Amnesty International a dénoncé les violations des droits de l’homme dans les camps de séquestration de Tindouf

L’organisation internationale de défense des droits humains, Amnesty International (AI, basée à Londres) a dénoncé l’impunité dont jouissent les auteurs des violations des droits de l’homme dans les camps de séquestration de Tindouf (sud-ouest de l’Algérie), où sont basés les séparatistes du polisario.
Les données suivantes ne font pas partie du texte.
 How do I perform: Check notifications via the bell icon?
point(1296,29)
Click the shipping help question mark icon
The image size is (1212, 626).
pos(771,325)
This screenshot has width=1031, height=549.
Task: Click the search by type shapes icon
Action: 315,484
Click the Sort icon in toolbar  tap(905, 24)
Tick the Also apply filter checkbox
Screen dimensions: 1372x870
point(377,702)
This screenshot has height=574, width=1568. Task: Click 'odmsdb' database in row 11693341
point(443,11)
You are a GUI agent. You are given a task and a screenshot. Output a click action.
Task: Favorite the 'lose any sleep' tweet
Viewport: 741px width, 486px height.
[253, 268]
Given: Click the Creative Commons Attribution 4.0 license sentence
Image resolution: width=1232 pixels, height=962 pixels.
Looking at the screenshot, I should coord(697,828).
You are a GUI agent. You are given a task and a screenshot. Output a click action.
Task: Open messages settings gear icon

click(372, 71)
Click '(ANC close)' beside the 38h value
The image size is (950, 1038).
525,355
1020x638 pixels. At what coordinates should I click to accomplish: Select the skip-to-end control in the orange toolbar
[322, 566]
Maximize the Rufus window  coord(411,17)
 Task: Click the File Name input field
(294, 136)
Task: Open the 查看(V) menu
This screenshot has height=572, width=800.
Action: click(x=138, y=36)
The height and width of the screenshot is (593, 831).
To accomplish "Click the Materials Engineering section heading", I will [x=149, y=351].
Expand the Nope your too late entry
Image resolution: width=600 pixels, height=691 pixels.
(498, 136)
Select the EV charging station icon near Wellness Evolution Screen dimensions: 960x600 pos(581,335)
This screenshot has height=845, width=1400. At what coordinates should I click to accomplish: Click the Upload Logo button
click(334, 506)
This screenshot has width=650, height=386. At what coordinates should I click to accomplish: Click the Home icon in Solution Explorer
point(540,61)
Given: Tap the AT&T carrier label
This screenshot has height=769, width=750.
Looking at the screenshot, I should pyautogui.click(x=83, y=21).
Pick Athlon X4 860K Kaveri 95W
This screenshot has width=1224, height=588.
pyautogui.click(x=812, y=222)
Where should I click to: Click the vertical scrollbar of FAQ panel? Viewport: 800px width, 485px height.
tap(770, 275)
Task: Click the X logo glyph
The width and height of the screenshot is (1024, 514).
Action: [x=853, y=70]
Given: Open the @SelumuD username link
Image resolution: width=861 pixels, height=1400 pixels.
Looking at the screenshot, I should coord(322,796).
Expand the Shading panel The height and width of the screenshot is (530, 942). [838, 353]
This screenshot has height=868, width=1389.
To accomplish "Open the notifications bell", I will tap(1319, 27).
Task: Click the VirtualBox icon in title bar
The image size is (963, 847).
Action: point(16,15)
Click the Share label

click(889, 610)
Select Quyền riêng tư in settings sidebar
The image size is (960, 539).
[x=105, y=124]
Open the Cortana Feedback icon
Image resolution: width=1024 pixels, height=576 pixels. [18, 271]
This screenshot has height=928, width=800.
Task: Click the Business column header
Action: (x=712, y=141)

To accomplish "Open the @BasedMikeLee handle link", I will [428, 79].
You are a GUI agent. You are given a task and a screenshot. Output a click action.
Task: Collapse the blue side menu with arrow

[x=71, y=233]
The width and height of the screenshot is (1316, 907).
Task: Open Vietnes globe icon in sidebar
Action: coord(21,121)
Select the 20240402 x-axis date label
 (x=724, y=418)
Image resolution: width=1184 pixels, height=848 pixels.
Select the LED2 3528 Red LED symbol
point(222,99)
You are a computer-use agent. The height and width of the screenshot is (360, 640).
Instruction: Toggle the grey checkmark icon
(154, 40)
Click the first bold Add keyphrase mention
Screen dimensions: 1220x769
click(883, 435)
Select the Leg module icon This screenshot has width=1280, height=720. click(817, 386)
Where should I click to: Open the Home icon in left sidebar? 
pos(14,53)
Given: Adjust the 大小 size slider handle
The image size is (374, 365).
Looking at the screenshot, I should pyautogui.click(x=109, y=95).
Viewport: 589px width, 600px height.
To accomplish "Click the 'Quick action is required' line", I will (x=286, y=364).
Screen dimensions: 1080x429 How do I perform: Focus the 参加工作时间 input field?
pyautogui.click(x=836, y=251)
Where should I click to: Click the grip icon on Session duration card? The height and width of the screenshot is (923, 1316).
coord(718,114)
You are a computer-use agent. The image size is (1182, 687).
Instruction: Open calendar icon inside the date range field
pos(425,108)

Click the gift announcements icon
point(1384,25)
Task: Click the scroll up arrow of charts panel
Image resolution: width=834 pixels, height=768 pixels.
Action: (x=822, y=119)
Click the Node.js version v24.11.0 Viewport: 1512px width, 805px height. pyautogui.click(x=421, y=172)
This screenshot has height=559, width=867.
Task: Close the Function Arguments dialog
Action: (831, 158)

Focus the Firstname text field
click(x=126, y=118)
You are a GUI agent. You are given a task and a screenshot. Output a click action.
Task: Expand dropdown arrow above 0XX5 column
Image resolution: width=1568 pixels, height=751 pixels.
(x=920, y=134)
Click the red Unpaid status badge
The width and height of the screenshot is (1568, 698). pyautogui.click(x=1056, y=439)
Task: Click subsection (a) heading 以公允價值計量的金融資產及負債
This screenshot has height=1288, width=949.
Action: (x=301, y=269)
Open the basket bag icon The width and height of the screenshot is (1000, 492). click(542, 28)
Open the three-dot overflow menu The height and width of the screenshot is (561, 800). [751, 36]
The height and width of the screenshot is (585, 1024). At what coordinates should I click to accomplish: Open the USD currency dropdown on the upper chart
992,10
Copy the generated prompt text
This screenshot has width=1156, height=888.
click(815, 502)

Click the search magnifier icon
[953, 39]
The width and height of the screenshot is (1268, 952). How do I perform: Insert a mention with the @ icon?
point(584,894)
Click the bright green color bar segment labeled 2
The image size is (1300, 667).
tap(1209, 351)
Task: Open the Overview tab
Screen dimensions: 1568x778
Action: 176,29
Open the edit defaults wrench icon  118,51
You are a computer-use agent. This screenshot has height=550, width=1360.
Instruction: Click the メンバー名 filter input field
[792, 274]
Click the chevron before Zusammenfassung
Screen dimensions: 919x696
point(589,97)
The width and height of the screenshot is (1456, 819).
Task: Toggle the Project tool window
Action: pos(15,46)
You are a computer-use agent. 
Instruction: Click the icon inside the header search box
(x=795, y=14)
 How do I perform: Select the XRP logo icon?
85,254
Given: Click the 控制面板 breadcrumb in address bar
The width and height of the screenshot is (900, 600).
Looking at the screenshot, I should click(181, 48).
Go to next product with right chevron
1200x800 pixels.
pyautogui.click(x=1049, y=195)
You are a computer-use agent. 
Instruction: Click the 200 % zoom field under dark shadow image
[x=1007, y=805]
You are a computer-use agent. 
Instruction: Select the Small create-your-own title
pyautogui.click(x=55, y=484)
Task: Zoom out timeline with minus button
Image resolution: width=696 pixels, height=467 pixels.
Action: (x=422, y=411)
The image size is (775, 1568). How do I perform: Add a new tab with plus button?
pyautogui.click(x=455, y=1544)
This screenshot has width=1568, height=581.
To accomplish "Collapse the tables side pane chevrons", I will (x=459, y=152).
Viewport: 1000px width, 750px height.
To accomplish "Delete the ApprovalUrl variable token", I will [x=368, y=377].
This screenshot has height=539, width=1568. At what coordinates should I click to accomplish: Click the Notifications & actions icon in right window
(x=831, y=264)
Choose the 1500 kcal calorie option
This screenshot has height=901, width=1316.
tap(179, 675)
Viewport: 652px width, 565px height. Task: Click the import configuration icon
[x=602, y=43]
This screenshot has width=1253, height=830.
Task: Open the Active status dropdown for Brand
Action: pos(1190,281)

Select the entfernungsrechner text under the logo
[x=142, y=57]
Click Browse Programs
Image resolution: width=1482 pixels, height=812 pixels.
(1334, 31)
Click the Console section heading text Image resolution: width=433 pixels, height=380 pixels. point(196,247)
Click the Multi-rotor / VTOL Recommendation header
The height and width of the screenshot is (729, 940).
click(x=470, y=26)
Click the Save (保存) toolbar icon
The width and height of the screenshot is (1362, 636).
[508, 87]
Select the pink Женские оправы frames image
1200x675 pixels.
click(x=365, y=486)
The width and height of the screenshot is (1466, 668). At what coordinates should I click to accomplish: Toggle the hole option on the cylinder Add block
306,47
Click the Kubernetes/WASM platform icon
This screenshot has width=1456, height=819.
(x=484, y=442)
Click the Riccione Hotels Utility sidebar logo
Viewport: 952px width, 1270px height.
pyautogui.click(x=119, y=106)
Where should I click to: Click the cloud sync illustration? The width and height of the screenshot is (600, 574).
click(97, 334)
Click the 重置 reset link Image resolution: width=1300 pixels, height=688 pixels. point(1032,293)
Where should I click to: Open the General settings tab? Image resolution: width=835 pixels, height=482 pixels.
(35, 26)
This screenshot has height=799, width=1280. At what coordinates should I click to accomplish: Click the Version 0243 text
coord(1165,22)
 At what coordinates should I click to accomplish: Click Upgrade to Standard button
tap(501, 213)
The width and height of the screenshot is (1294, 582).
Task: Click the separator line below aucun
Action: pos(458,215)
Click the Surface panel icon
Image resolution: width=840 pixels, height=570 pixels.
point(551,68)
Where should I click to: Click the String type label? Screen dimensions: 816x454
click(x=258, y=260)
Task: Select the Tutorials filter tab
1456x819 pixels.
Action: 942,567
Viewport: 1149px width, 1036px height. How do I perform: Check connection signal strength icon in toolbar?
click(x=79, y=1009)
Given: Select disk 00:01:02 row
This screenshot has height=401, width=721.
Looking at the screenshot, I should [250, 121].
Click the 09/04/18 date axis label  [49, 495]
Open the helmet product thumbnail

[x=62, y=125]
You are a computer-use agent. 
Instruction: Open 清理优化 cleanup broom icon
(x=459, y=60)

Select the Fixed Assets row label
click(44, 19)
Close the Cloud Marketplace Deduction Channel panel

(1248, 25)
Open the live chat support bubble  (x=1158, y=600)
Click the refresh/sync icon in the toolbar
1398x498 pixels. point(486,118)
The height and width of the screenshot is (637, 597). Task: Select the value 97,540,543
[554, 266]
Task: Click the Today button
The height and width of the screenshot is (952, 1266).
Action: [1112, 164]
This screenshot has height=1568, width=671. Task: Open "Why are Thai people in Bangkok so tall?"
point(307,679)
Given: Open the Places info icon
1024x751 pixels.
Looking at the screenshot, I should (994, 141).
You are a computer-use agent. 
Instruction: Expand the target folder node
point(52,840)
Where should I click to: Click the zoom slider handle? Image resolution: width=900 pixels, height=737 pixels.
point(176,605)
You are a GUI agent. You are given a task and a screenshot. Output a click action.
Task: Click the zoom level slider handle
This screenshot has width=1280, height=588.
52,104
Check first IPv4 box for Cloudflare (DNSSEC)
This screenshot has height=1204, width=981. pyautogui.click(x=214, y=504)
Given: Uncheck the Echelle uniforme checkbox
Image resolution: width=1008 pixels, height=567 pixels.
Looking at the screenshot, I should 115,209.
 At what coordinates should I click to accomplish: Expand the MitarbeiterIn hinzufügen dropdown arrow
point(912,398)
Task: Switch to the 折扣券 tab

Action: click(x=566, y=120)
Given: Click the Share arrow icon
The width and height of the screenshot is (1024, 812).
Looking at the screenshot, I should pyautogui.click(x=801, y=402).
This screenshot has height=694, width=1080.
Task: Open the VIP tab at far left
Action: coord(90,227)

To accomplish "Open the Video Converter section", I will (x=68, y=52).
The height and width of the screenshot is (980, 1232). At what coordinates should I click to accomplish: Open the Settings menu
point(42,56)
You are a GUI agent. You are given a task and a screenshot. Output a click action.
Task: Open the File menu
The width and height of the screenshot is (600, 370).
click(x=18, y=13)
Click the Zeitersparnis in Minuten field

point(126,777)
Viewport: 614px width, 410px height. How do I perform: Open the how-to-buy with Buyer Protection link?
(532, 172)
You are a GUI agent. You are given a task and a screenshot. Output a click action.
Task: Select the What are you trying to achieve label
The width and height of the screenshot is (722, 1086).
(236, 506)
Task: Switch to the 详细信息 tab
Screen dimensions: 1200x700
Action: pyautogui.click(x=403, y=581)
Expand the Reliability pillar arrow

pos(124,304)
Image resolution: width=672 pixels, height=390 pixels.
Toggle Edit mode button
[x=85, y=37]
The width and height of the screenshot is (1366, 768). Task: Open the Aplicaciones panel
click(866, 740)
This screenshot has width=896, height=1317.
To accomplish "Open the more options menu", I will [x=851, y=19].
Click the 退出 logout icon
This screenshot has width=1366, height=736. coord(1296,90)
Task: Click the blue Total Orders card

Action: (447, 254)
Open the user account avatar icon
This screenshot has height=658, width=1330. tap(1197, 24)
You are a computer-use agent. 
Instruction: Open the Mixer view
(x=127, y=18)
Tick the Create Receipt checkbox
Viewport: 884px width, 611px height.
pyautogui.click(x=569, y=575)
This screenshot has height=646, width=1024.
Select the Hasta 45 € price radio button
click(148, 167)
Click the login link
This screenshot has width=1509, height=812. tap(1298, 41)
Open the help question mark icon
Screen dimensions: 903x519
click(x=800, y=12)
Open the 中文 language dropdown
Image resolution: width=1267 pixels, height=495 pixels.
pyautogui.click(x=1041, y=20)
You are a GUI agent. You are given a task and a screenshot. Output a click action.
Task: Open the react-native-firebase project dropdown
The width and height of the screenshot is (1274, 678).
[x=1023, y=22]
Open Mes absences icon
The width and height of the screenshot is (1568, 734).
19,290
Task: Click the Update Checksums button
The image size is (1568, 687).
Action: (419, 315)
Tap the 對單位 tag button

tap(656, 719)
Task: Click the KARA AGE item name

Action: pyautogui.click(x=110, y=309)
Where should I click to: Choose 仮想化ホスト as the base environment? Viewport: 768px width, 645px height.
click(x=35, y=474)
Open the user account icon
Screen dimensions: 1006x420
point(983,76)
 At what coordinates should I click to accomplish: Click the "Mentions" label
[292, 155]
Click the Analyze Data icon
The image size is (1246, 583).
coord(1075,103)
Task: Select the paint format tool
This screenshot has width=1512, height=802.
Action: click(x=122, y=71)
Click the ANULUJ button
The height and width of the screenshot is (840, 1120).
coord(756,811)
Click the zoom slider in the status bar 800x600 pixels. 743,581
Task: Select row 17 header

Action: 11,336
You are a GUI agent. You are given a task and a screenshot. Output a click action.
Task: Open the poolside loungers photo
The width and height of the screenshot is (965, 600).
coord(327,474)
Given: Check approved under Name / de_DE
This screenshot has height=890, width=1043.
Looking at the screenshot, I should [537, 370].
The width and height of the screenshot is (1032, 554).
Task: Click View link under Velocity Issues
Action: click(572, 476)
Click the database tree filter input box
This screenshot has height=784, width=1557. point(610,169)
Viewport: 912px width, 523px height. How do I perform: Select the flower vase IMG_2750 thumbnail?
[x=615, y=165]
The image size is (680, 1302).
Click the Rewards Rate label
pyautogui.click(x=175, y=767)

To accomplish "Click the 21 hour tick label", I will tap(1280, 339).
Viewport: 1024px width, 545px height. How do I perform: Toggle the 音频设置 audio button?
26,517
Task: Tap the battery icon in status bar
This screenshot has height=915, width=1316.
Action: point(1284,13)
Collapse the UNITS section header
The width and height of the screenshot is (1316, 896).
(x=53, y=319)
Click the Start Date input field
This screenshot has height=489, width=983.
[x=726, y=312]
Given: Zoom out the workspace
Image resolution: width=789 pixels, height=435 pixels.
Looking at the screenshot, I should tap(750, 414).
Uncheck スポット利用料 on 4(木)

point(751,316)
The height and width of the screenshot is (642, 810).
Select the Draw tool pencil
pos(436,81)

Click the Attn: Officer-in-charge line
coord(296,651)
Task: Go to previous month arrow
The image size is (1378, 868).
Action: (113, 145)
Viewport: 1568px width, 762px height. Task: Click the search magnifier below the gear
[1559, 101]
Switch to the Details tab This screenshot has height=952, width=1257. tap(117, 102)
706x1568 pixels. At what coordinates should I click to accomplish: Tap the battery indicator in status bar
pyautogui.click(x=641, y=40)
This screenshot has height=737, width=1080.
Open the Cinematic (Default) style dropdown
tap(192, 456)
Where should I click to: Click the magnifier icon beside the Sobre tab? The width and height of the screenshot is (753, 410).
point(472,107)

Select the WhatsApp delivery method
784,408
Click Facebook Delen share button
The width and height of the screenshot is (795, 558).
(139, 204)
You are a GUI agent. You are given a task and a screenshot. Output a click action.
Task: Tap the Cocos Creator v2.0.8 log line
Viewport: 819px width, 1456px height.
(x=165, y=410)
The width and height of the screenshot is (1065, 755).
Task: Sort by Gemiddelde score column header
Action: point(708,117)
Amnesty souligne dans son rapport sur la situation des droits de l’Homme dans le monde qu’aucune mesure n’a été prise «pour mettre fin à l’impunité dont bénéficiaient ceux qui étaient accusés d’avoir commis des atteintes aux droits humains dans les camps durant les années 1970 et 1980». Par ailleurs, l’organisation rappelle que le 21 septembre dernier, «des responsables du Polisario ont arrêté Mustapha Salma Ould Sidi Mouloud qui s’était exprimé publiquement en faveur d’un statut d’autonomie du Sahara sous la souveraineté marocaine». Amnesty avait alors souligné, dans un communiqué, que «le soutien pacifique au plan d’autonomie (présenté par le Maroc) ne doit pas être perçu comme un acte qui justifie les restrictions imposées à la liberté d’expression».